So i'm performing the same function on a large set of objects. To my understanding, it's better to keep this set of objects in contiguous memory space for better time.
std::vector<MyObject> myObjects;
// Fill vector with thousands of objects
for( auto const& obj listMyObjects ) { obj.doThing(); }
Note: myObjects
lives for the lifetime of the application and is changing constantly.

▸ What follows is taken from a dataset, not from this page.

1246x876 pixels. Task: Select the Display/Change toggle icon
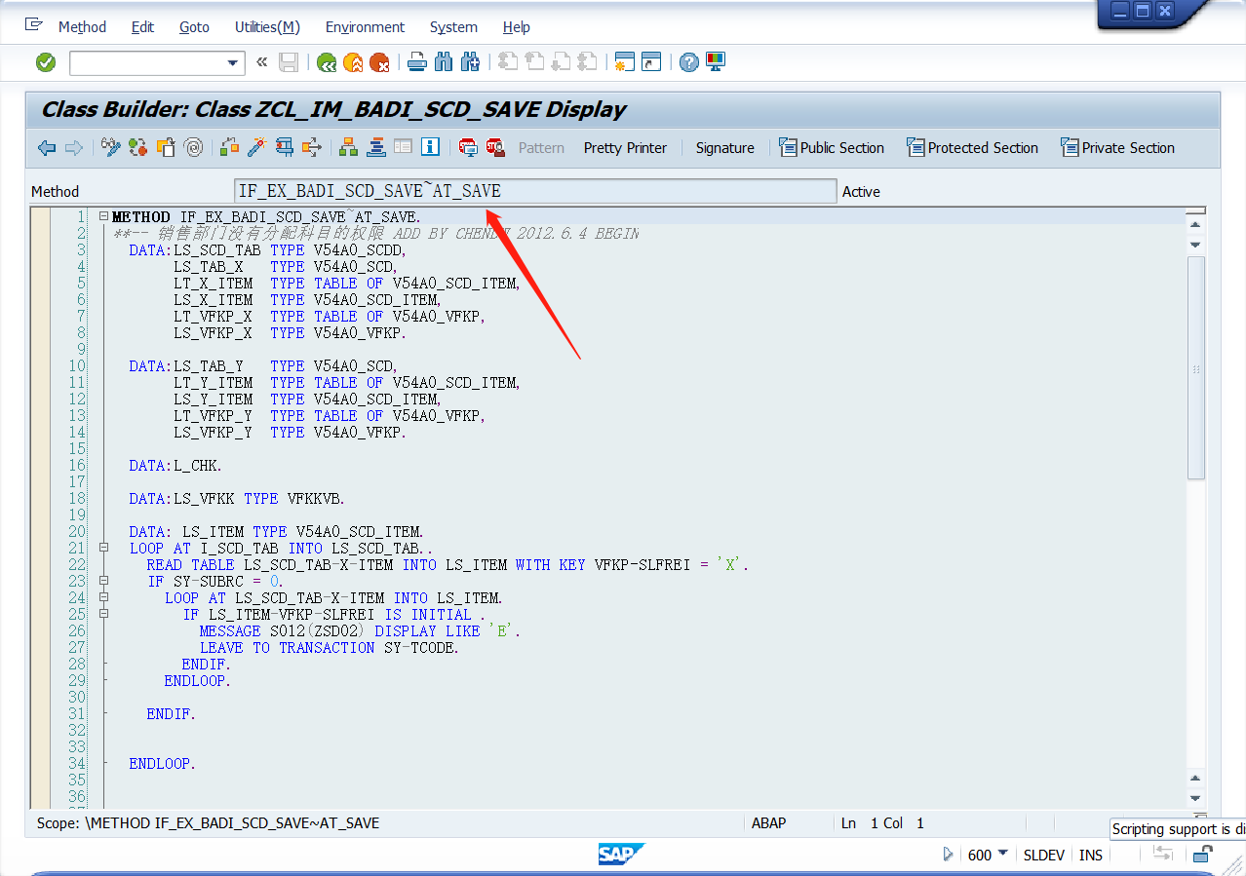pyautogui.click(x=110, y=147)
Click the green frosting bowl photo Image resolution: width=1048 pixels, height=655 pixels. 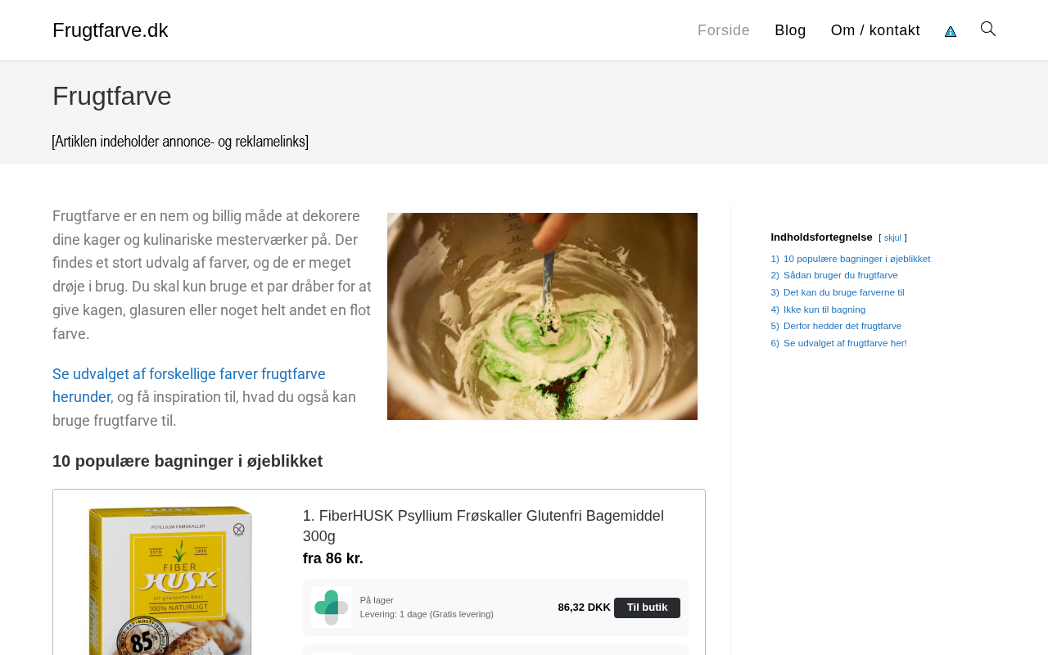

In other parts of my code, I want to work directly with a single instance of MyObject
. Normally I'd wrap my vector with a class like MyObjectManager
and make a getter:
MyObject * obj = MyObjectManager::getObject( "OBJECT_NAME" );
obj->setName( "NEW_NAME" );
But this is error-prone as the pointer may be invalidated if the vector is resized. This leaves me to using an index or id instead, and effect all changes through the the manager
int objId = MyObjectManager::getObject( "OBJECT_NAME" );
MyObjectManager::setObjectName( objId, "NEW_NAME" );
But I don't feel this is the best way as it tightly couples my manager and object class. So I thought about creating an interface for objects that is a friend of the manager:
class MyObject
{
std::string myName;
}
class MyObjectInterface
{
int myId;
MyObjectInterface( int id ) { myId = id; }
void setName( std::string name ) { MyObjectManager::myObjects.at( myId ).name = name; }
}
class MyObjectManager
{
friend class MyObjectInterface;
static std::vector<MyObject> myObjects;
static MyObjectInterface getObject( std::string name ) { return MyObjectInterface( myObjects.find( name ) ); // Psuedo code }
}
MyObjectInterface obj = MyObjectManager::getObject( "OBJECT1" );
obj.setName( "OBJECT2" );
Note: Excuse issues in the code. This is more about the idea then it is about the code.
While this seems like it'll work, I'm curious if I've reasoned about the issue correctly and whether this solution is over-complicating things? Would love some insight, thanks.